- [Element and text position data]:
★ ★ ★ ★

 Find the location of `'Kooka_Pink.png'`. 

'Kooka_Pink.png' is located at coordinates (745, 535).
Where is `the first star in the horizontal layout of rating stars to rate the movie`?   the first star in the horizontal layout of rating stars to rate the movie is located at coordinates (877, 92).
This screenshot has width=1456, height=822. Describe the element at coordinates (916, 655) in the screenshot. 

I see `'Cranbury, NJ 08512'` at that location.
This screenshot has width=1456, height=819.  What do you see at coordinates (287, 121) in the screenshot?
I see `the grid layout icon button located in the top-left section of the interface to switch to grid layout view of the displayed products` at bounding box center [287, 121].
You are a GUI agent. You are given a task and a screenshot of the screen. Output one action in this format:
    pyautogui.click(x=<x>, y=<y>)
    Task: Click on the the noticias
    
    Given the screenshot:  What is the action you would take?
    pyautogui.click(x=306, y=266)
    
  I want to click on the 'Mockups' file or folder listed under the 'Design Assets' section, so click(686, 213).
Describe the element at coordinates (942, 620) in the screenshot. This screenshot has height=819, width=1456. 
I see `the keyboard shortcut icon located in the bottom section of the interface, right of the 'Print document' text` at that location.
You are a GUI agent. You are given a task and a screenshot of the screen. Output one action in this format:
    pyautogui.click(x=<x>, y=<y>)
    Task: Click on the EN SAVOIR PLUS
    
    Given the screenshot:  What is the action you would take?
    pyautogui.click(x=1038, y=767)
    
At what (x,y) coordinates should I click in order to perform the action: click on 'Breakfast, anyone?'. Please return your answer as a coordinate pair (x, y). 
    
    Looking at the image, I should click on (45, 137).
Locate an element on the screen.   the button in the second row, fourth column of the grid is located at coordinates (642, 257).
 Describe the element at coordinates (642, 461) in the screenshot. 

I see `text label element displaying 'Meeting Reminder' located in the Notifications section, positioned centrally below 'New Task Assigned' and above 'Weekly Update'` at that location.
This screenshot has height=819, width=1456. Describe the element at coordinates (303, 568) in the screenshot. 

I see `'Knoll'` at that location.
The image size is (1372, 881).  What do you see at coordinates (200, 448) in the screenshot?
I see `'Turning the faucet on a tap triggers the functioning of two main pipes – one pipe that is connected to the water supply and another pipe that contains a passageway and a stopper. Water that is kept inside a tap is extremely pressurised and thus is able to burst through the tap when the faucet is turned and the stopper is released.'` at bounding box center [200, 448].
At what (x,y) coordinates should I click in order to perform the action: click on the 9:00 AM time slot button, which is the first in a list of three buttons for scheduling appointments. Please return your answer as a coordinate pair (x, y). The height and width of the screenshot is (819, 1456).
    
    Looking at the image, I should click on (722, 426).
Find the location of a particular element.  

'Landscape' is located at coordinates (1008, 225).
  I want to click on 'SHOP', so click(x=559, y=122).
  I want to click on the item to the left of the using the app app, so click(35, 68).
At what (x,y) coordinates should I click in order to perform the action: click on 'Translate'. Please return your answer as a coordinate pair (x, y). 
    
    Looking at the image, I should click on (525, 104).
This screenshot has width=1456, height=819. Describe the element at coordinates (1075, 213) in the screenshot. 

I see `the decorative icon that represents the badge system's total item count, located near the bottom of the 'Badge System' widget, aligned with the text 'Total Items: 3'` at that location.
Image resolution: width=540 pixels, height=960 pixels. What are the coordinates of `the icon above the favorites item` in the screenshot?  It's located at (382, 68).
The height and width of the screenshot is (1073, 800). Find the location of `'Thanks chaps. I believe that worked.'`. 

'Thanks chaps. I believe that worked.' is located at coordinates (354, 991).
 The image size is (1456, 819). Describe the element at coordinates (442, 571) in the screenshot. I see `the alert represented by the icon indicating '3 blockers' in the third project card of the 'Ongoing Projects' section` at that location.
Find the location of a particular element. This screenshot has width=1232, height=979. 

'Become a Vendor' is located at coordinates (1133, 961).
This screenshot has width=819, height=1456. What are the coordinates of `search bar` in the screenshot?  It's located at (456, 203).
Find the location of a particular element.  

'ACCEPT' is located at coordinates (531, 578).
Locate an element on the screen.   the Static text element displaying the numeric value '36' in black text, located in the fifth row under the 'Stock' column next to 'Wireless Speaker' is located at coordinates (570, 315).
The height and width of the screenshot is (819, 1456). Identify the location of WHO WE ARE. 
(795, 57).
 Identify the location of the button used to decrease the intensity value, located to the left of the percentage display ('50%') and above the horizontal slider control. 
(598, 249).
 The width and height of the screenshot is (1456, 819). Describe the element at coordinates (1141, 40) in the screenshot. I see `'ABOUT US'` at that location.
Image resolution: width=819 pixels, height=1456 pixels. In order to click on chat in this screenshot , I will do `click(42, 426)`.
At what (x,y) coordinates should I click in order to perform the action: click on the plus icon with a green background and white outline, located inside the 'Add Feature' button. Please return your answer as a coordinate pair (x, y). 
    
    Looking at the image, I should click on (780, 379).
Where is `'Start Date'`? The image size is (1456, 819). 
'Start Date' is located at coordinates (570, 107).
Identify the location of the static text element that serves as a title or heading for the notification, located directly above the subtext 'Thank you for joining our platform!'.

★ ★ ★ ★

Rewrite the records above as a numbered list, leaving out any blank lines.

- [Finished exercise]:
1.  Find the location of `'Kooka_Pink.png'`. 
2. 'Kooka_Pink.png' is located at coordinates (745, 535).
3. Where is `the first star in the horizontal layout of rating stars to rate the movie`?   the first star in the horizontal layout of rating stars to rate the movie is located at coordinates (877, 92).
4. This screenshot has width=1456, height=822. Describe the element at coordinates (916, 655) in the screenshot. 
5. I see `'Cranbury, NJ 08512'` at that location.
6. This screenshot has width=1456, height=819.  What do you see at coordinates (287, 121) in the screenshot?
7. I see `the grid layout icon button located in the top-left section of the interface to switch to grid layout view of the displayed products` at bounding box center [287, 121].
8. You are a GUI agent. You are given a task and a screenshot of the screen. Output one action in this format:
9.     pyautogui.click(x=<x>, y=<y>)
10.     Task: Click on the the noticias
11.     Given the screenshot:  What is the action you would take?
12.     pyautogui.click(x=306, y=266)
13.   I want to click on the 'Mockups' file or folder listed under the 'Design Assets' section, so click(686, 213).
14. Describe the element at coordinates (942, 620) in the screenshot. This screenshot has height=819, width=1456. 
15. I see `the keyboard shortcut icon located in the bottom section of the interface, right of the 'Print document' text` at that location.
16. You are a GUI agent. You are given a task and a screenshot of the screen. Output one action in this format:
17.     pyautogui.click(x=<x>, y=<y>)
18.     Task: Click on the EN SAVOIR PLUS
19.     Given the screenshot:  What is the action you would take?
20.     pyautogui.click(x=1038, y=767)
21. At what (x,y) coordinates should I click in order to perform the action: click on 'Breakfast, anyone?'. Please return your answer as a coordinate pair (x, y). 
22.     Looking at the image, I should click on (45, 137).
23. Locate an element on the screen.   the button in the second row, fourth column of the grid is located at coordinates (642, 257).
24.  Describe the element at coordinates (642, 461) in the screenshot. 
25. I see `text label element displaying 'Meeting Reminder' located in the Notifications section, positioned centrally below 'New Task Assigned' and above 'Weekly Update'` at that location.
26. This screenshot has height=819, width=1456. Describe the element at coordinates (303, 568) in the screenshot. 
27. I see `'Knoll'` at that location.
28. The image size is (1372, 881).  What do you see at coordinates (200, 448) in the screenshot?
29. I see `'Turning the faucet on a tap triggers the functioning of two main pipes – one pipe that is connected to the water supply and another pipe that contains a passageway and a stopper. Water that is kept inside a tap is extremely pressurised and thus is able to burst through the tap when the faucet is turned and the stopper is released.'` at bounding box center [200, 448].
30. At what (x,y) coordinates should I click in order to perform the action: click on the 9:00 AM time slot button, which is the first in a list of three buttons for scheduling appointments. Please return your answer as a coordinate pair (x, y). The height and width of the screenshot is (819, 1456).
31.     Looking at the image, I should click on (722, 426).
32. Find the location of a particular element.  
33. 'Landscape' is located at coordinates (1008, 225).
34.   I want to click on 'SHOP', so click(x=559, y=122).
35.   I want to click on the item to the left of the using the app app, so click(35, 68).
36. At what (x,y) coordinates should I click in order to perform the action: click on 'Translate'. Please return your answer as a coordinate pair (x, y). 
37.     Looking at the image, I should click on (525, 104).
38. This screenshot has width=1456, height=819. Describe the element at coordinates (1075, 213) in the screenshot. 
39. I see `the decorative icon that represents the badge system's total item count, located near the bottom of the 'Badge System' widget, aligned with the text 'Total Items: 3'` at that location.
40. Image resolution: width=540 pixels, height=960 pixels. What are the coordinates of `the icon above the favorites item` in the screenshot?  It's located at (382, 68).
41. The height and width of the screenshot is (1073, 800). Find the location of `'Thanks chaps. I believe that worked.'`. 
42. 'Thanks chaps. I believe that worked.' is located at coordinates (354, 991).
43.  The image size is (1456, 819). Describe the element at coordinates (442, 571) in the screenshot. I see `the alert represented by the icon indicating '3 blockers' in the third project card of the 'Ongoing Projects' section` at that location.
44. Find the location of a particular element. This screenshot has width=1232, height=979. 
45. 'Become a Vendor' is located at coordinates (1133, 961).
46. This screenshot has width=819, height=1456. What are the coordinates of `search bar` in the screenshot?  It's located at (456, 203).
47. Find the location of a particular element.  
48. 'ACCEPT' is located at coordinates (531, 578).
49. Locate an element on the screen.   the Static text element displaying the numeric value '36' in black text, located in the fifth row under the 'Stock' column next to 'Wireless Speaker' is located at coordinates (570, 315).
50. The height and width of the screenshot is (819, 1456). Identify the location of WHO WE ARE. 
51. (795, 57).
52.  Identify the location of the button used to decrease the intensity value, located to the left of the percentage display ('50%') and above the horizontal slider control. 
53. (598, 249).
54.  The width and height of the screenshot is (1456, 819). Describe the element at coordinates (1141, 40) in the screenshot. I see `'ABOUT US'` at that location.
55. Image resolution: width=819 pixels, height=1456 pixels. In order to click on chat in this screenshot , I will do `click(42, 426)`.
56. At what (x,y) coordinates should I click in order to perform the action: click on the plus icon with a green background and white outline, located inside the 'Add Feature' button. Please return your answer as a coordinate pair (x, y). 
57.     Looking at the image, I should click on (780, 379).
58. Where is `'Start Date'`? The image size is (1456, 819). 
59. 'Start Date' is located at coordinates (570, 107).
60. Identify the location of the static text element that serves as a title or heading for the notification, located directly above the subtext 'Thank you for joining our platform!'.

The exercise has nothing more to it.